The Most Cited But Least Understood Equation

If you were to stop people on the street and ask them to name a famous equation, I suspect the most common answer you’d hear is Einstein’s Energy/Mass equation: E=mc2 But as a follow up, I pretty much guarantee the majority of folks who will give you that answer won’t be able to explain what it means. Do you know? What is the meaning of arguably one of the most important and elegant equations in physics?
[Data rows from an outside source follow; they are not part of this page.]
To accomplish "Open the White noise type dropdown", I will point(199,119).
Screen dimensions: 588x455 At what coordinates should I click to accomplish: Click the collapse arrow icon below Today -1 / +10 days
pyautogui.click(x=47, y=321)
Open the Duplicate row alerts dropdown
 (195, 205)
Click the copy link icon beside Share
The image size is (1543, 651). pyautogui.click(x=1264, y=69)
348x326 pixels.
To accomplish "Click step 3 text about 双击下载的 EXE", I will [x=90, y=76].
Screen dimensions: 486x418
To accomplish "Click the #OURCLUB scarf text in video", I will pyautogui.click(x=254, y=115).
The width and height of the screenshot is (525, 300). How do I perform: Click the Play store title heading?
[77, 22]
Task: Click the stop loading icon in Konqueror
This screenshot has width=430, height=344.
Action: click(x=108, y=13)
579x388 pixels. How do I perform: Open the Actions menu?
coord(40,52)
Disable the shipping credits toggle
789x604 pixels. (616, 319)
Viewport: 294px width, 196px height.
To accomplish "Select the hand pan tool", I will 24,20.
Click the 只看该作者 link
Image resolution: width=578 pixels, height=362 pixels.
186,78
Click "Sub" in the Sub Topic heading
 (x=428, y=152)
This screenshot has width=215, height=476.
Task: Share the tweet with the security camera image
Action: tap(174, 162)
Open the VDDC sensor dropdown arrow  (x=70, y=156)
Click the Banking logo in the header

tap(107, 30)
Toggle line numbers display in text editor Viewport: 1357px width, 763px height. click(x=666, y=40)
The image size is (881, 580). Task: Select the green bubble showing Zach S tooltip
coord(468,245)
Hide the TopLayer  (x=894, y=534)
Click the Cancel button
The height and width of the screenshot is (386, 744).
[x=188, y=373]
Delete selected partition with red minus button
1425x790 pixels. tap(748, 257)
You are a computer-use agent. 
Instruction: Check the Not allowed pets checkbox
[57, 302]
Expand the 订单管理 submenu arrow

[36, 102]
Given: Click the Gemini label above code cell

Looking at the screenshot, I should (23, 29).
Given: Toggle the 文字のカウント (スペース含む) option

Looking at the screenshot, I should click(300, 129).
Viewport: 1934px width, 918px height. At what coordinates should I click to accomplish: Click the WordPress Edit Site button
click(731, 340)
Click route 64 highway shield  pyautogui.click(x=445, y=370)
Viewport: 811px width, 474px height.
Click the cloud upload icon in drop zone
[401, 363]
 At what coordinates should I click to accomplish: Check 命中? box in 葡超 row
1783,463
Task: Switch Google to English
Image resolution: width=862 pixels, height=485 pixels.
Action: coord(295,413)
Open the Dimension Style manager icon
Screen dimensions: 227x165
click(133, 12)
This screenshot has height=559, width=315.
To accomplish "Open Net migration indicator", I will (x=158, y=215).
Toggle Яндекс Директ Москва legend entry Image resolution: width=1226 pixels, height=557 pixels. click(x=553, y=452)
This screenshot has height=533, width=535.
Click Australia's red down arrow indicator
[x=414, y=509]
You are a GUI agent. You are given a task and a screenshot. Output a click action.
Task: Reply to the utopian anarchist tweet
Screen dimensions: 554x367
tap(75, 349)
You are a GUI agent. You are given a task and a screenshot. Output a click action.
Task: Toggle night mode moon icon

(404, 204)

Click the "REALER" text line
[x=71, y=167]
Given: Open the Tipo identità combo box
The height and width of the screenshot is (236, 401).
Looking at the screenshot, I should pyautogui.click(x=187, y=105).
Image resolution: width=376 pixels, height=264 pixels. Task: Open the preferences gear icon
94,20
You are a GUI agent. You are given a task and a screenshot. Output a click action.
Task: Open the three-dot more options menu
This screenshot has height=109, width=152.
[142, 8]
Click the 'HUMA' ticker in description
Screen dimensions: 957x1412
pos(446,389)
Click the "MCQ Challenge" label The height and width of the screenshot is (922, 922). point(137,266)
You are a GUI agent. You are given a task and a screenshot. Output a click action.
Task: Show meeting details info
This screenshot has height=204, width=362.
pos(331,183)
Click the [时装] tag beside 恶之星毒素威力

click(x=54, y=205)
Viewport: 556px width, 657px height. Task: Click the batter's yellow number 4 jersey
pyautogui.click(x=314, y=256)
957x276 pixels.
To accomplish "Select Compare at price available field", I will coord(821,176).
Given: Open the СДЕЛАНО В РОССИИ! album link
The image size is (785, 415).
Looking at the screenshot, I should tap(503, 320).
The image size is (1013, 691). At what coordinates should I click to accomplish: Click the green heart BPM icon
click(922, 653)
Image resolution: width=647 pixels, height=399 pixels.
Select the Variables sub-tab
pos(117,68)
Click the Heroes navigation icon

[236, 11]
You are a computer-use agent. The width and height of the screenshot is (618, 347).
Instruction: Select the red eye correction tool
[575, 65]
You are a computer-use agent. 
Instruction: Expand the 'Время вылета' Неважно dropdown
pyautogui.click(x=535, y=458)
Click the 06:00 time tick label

The equation itself is quite simple: Energy (E) equals Mass (m) times the Speed of Light squared (c – a really, really big number). What Einstein realized is that matter and energy are deeply intertwined and that you could convert one to the other and back again. What the equation tells us numerically is that it only takes a little tiny bit of mass to generate huge amounts of energy as we see in atomic bombs. Of course, atomic bombs aren’t exactly pure conversions of energy; for that you have to look at antimatter. When matter, the stuff we see around us is made of, comes in contact with antimatter the two annihilate each other into a 100% conversion to energy, releasing those big numbers you get when you multiply even the tiniest amount of mass with the speed of light squared. So yes, your keyboard is a potential nuclear bomb of a truly frightening scale. But at the same time, understand that this is essentially what is happening deep in the core of the Sun, fusing hydrogen into helium and releasing energy in the process (and losing a tiny bit of mass because of that energy release). That warmth you feel at the beach is the thermal radiation from the Sun’s conversion of mass to energy. Not all bad, right?
So when you think of Einstein’s famous equation or someone asks you about it (hey, it happens to me sometimes), just remember that you are made of matter and because of that you have tremendous amounts of energy stored within and that simple equation tells us how much.
For more on this, check out Ethan Siegel’s new article in Seed Magazine…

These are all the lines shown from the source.